The coronavirus situation has continued to escalate as we’ve travelled across Asia. It hasn’t caused us any real concern so far with no impacts to our plans until the start of march when it all rapidly began to change on a global scale. India and Sri Lanka have closed their borders which puts a halt on progressing there after Myanmar and many other countries worldwide have already done the same. Still we didn’t let it put us out too much and had a backup plan to head back to Vietnam and stay there if things got even worse. Then, after a week in Myanmar, travellers were fleeing back to their home countries and some were even getting official emails from their governments advising them to return. We were getting anecdotal information about Vietnam turning away people arriving at their borders and any tourists who were already in the country being confined to their hostels and hotels and not allowed out to do anything.

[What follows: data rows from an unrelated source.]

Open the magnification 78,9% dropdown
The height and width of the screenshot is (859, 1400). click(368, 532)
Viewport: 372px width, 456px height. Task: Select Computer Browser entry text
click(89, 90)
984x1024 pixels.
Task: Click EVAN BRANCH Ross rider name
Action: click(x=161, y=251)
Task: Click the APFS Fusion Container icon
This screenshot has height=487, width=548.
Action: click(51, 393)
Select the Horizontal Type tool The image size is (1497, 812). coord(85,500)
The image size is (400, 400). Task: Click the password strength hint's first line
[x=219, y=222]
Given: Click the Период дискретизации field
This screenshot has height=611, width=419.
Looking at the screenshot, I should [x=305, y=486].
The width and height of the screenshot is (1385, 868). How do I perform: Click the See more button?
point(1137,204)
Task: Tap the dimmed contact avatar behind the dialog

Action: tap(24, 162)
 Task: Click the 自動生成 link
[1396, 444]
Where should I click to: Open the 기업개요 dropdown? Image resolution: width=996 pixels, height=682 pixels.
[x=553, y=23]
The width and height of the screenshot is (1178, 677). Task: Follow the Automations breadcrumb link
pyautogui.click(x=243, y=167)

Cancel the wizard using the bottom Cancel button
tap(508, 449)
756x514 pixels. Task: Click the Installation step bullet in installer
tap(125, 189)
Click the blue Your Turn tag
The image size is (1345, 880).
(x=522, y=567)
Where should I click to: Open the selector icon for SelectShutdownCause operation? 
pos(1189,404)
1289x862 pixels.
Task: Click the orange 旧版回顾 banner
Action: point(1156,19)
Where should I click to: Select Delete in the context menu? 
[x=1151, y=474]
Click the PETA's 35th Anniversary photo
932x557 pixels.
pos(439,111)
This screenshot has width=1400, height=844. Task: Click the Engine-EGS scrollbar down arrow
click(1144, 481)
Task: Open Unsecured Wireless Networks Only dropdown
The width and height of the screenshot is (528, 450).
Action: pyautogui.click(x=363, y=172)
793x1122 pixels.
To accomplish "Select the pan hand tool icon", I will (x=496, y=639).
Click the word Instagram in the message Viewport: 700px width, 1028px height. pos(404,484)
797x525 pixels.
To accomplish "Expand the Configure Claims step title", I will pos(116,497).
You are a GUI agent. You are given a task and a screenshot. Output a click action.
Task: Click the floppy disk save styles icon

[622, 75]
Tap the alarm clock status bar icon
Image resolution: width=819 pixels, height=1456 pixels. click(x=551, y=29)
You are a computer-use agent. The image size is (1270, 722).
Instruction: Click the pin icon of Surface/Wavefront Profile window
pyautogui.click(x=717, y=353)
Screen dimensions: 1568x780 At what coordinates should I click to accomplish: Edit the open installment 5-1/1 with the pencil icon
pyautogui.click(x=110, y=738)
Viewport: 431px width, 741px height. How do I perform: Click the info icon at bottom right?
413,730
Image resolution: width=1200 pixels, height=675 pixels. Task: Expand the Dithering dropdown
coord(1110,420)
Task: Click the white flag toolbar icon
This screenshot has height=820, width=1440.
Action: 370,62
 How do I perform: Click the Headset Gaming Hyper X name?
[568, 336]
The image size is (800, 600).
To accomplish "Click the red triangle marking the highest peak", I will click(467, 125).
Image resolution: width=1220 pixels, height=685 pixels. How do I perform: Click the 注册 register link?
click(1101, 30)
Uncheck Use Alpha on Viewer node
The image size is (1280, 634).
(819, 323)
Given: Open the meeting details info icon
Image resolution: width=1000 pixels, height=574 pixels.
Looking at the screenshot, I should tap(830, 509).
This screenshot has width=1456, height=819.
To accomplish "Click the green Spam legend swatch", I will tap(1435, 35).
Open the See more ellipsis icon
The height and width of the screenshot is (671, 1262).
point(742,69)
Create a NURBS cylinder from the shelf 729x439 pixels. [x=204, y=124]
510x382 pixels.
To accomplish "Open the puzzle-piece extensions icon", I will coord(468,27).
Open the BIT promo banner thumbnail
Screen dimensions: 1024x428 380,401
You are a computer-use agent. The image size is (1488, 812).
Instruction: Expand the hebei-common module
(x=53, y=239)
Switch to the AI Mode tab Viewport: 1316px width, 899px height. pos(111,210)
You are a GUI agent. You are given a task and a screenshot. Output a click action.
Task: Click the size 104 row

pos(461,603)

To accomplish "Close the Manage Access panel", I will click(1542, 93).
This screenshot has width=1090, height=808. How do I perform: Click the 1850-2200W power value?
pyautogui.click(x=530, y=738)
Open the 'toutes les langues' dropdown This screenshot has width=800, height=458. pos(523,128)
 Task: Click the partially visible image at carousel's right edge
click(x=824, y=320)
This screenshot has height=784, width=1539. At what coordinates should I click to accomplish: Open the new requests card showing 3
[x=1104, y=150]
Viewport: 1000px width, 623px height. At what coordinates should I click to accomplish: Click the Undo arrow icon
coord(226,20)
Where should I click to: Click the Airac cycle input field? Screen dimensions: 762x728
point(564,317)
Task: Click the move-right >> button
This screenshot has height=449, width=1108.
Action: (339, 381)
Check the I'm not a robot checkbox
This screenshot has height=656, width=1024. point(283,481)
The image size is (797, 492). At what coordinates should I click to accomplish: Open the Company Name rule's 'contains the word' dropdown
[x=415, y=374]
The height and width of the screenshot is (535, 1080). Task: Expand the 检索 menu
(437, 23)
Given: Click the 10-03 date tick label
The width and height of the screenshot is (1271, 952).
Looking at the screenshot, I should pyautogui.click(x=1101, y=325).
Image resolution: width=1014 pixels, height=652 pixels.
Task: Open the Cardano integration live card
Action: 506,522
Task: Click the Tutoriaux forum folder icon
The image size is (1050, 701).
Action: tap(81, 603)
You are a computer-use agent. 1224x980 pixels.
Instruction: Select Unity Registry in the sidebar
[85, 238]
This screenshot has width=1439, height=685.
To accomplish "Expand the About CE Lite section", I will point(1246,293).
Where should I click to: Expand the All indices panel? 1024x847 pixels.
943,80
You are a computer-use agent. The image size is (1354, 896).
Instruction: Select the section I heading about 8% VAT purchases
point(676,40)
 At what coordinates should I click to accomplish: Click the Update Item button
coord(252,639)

With this all beginning to seriously impact our plans, Jay and I had an impromptu meeting and by that evening, after a week in Myanmar, we had decided to cut our time short and head to Thailand where we felt the medical facilities were better in a worst case scenario and would also be easier to get to Bangkok to fly back home if needed (and more importantly the food is better). So that evening we were on a sleeper train back to Mandalay and a flight through Bangkok to Krabi. Sadly, the one week in Myanmar was not enough and we will both have to make plans to come back and finish this amazing country.
Mandalay
We flew from luand prubang, Laos, to Bangkok and then onto Mandalay, Myanmar. We got into the hostel late that evening and went straight out to have some street side Indian food served from steel trays. The roti’s were amazing as was everything else we ate, even though we were somewhat hesitant eating from the street. The next day we hired a scooter and took off to buy ourselves a longyi each and then explore some pagodas, temples and stupas. A longyi is a long piece of cloth sewn into a cylindrical shape and worn around the waist to the feet which covers the knees and legs when visiting holy places. We soon got into the habit of wearing them everywhere as all the men throughout Myanmar wore them all the time. We got lots of attention, smiles and sometimes laughter form this simple act of two westerners adopting their traditional clothing but it also made us smile and chat to the locals so we werent discouraged.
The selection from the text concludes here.